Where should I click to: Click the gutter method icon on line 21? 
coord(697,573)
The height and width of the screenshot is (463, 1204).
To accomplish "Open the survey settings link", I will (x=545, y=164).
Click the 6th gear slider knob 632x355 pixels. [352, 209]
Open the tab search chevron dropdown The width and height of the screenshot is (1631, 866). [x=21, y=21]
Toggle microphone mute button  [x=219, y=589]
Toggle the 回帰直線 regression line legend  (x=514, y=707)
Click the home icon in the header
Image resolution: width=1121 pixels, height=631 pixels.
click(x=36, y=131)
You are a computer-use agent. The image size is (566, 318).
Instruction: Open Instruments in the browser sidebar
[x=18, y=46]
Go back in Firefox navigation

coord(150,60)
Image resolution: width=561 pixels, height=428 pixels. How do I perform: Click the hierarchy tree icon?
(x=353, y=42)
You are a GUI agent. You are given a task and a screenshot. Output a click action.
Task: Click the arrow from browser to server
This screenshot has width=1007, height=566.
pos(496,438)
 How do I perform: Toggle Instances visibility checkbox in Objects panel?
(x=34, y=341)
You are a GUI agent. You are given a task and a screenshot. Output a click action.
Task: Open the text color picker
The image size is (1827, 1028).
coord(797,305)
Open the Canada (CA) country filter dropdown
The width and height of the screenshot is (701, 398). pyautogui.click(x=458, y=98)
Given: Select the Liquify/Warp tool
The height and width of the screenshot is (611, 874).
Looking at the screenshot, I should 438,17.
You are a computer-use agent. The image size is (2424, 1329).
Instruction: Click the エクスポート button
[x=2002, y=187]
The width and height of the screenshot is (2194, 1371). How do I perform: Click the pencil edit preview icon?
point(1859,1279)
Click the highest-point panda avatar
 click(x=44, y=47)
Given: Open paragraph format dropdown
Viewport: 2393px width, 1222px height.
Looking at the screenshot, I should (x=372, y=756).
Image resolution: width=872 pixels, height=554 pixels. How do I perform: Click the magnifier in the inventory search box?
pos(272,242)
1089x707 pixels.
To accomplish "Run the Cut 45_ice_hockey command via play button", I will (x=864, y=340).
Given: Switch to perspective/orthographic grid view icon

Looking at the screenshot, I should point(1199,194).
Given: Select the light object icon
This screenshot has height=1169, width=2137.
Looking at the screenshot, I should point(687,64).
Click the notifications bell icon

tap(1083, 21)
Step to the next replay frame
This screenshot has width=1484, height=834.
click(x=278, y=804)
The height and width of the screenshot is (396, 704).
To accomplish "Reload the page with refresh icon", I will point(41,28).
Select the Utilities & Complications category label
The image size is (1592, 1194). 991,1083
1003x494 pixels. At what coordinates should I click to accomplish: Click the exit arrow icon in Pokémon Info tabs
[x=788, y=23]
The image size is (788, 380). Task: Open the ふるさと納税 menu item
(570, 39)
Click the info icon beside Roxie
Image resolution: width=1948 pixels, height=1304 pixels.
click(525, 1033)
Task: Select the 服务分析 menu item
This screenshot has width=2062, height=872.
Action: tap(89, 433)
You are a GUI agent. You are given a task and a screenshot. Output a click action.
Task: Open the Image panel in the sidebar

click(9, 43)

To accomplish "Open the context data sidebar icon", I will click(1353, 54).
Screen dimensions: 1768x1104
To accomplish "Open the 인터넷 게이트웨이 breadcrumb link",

• [Aim of the exercise]
From the data, pick out every line that includes "link".

• [Solved problem]
To accomplish "Open the survey settings link", I will (x=545, y=164).
To accomplish "Open the 인터넷 게이트웨이 breadcrumb link",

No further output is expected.